It is 150 years to the day since John Brown was hanged, and more Africans are being enslaved today than at the height of the infamous Atlantic slave trade. This at least is the conclusion that can be drawn from United Nations studies in ‘human trafficking’, as the slave trade is now being called.  Millions […]

It is 150 years to the day since John Brown was hanged, and more Africans are being enslaved today than at the height of the infamous Atlantic slave trade.

This at least is the conclusion that can be drawn from United Nations studies in ‘human trafficking’, as the slave trade is now being called.  Millions of people each year fall into the modern slave trade, according to UN officials.

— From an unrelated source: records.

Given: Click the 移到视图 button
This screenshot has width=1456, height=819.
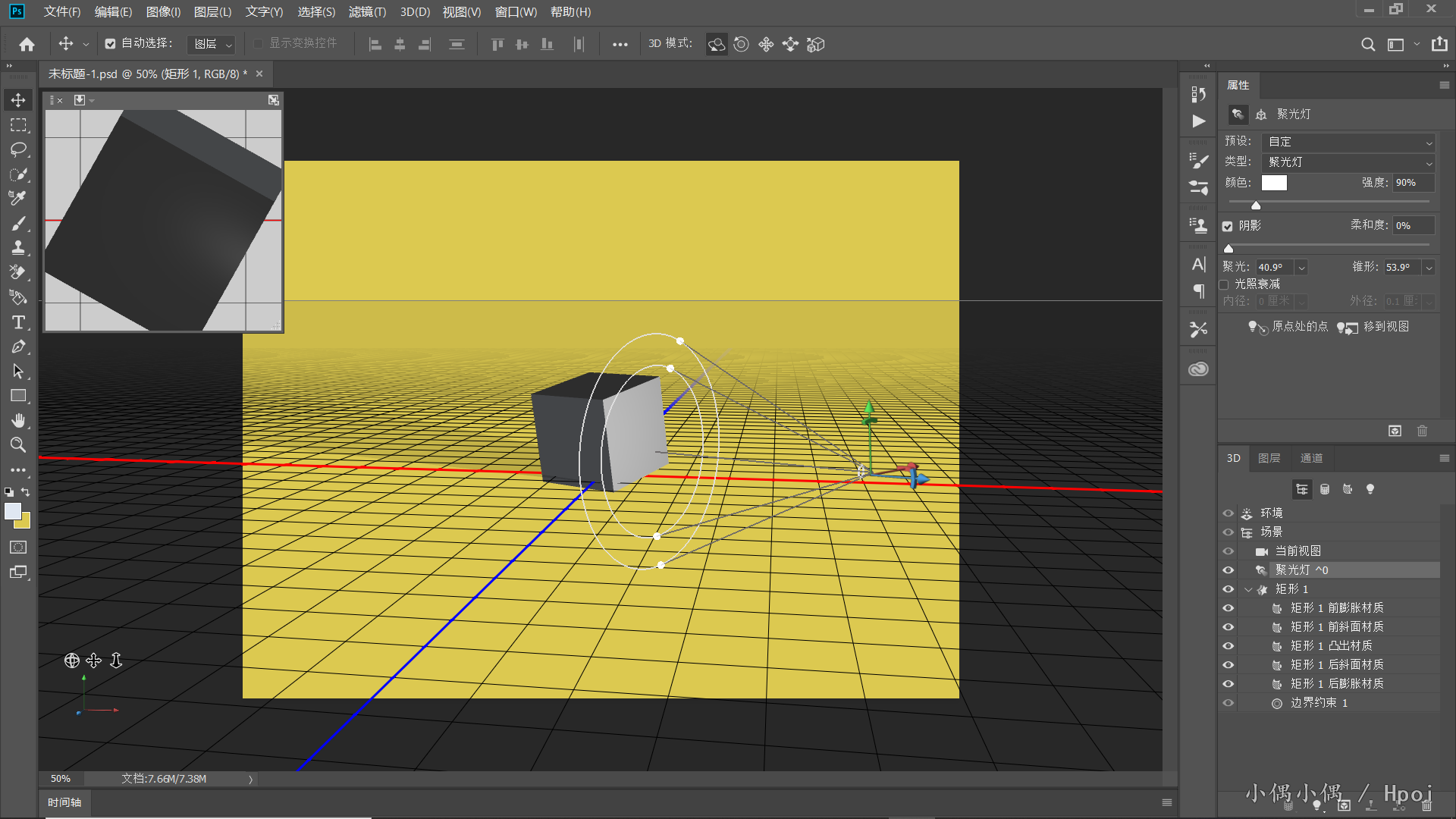Looking at the screenshot, I should pyautogui.click(x=1373, y=327).
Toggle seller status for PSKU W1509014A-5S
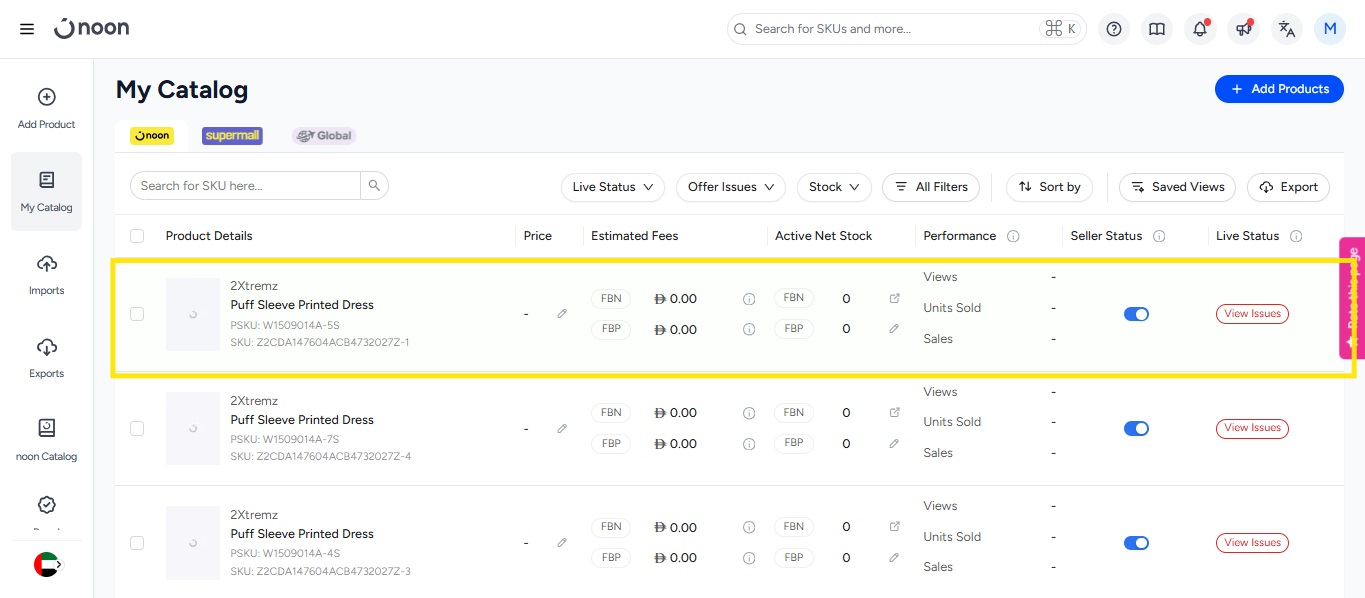The image size is (1365, 598). click(x=1136, y=314)
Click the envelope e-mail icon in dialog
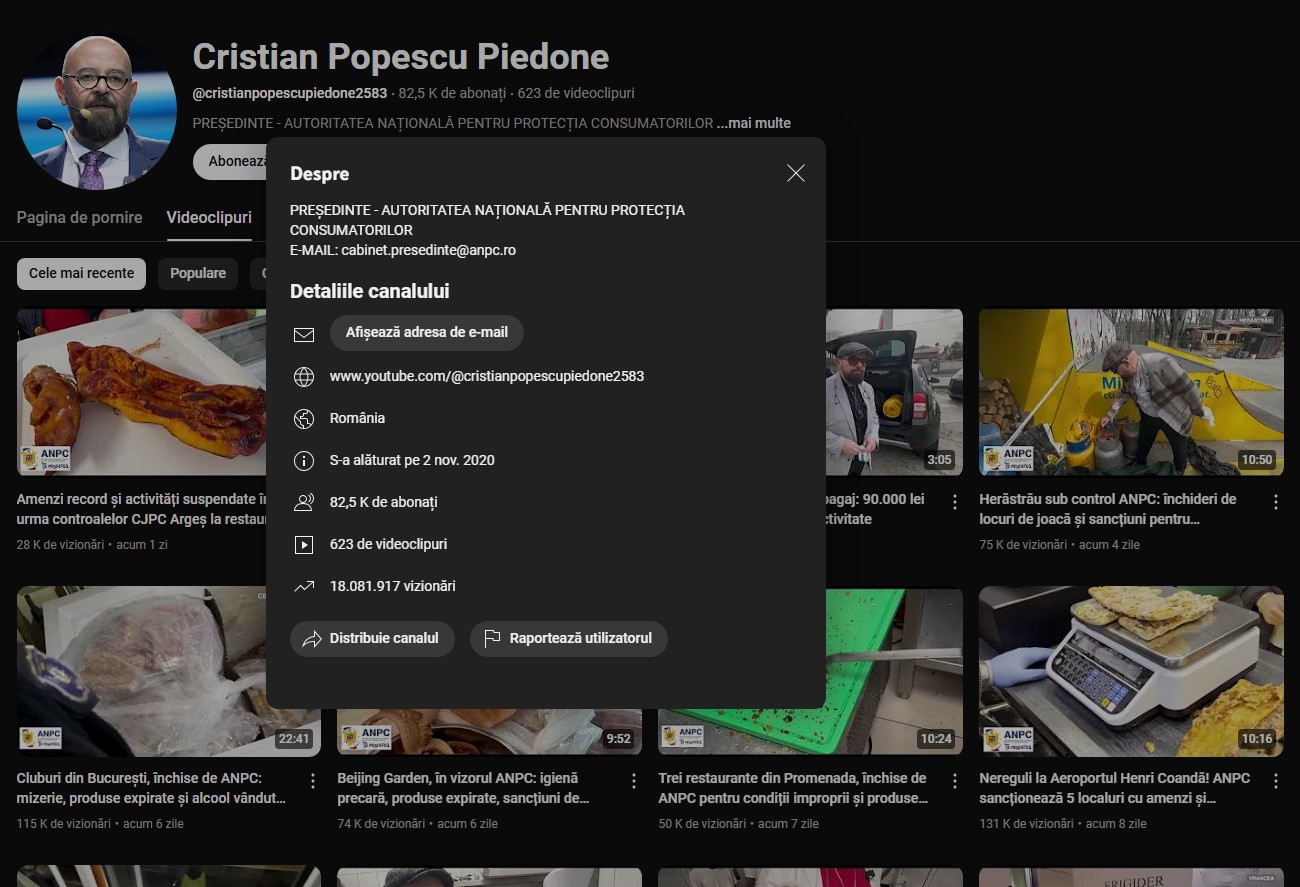Viewport: 1300px width, 887px height. pos(304,334)
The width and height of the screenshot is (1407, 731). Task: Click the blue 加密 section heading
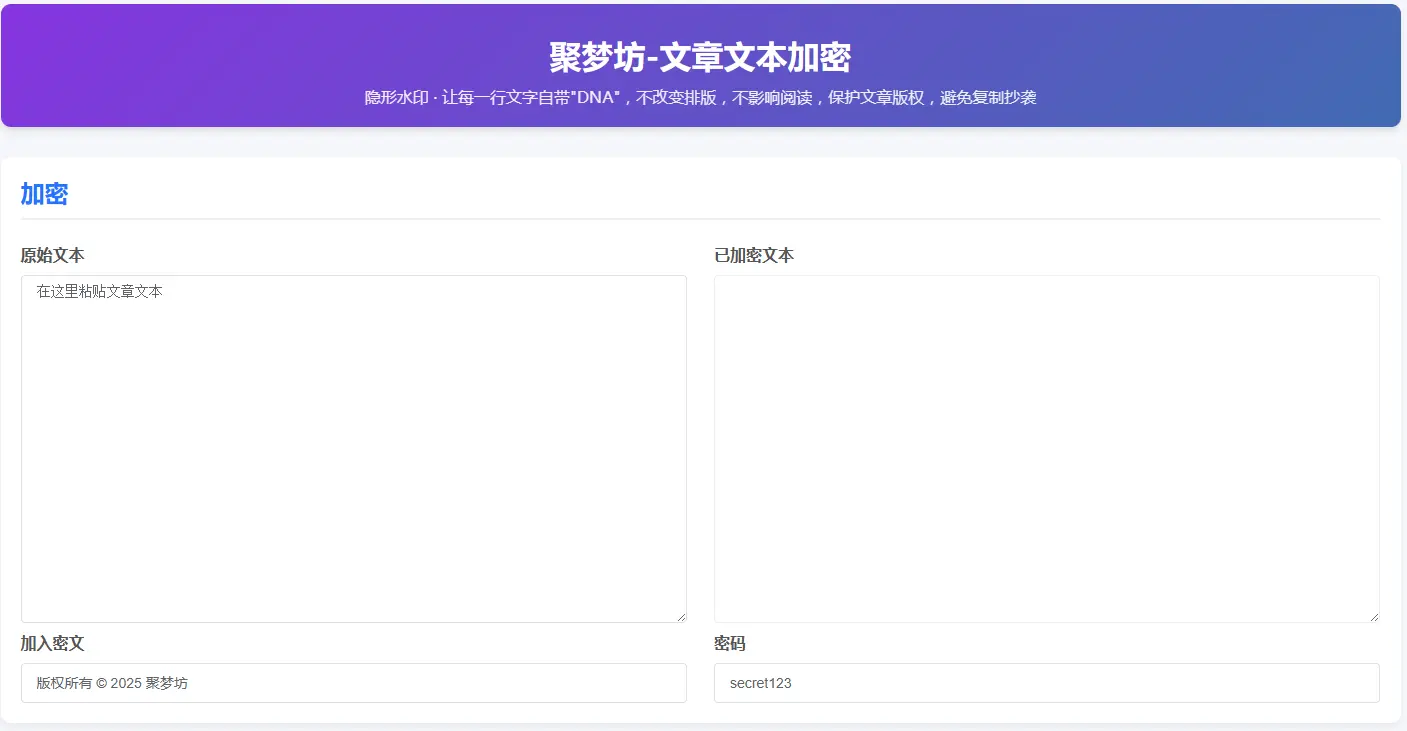(x=44, y=195)
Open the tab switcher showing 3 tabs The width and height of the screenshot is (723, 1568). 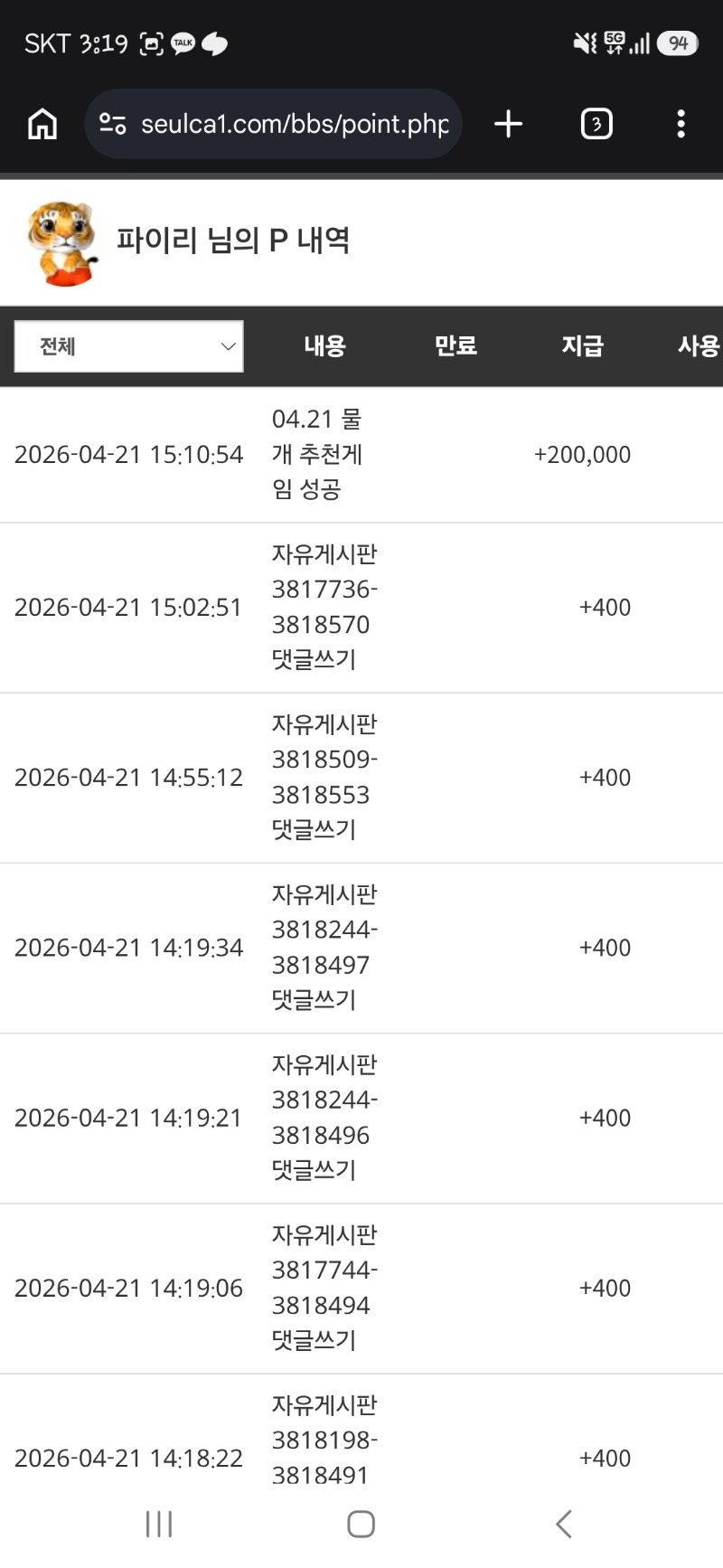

“The precise number of people lured into trafficking is unknown. Between the smugglers’ efforts to avoid detection and the low priority given by most governments to monitoring and preventing trafficking, estimates vary widely, notes the UN human rights commissioner’s special rapporteur on human trafficking, Joy Ezeilo. She puts the total number of people trafficked globally last year at about 2.5 million, including more than 1 million children. It is also big business, earning the gangs upwards of $10 bn a year, reports UNICEF.”

Africa is the center of contemporary slavery; within Africa, children and others are enslaved as domestic workers.  Exported slaves, most often young women, fuel the sex industries of the ‘advanced’ countries, especially in Europe.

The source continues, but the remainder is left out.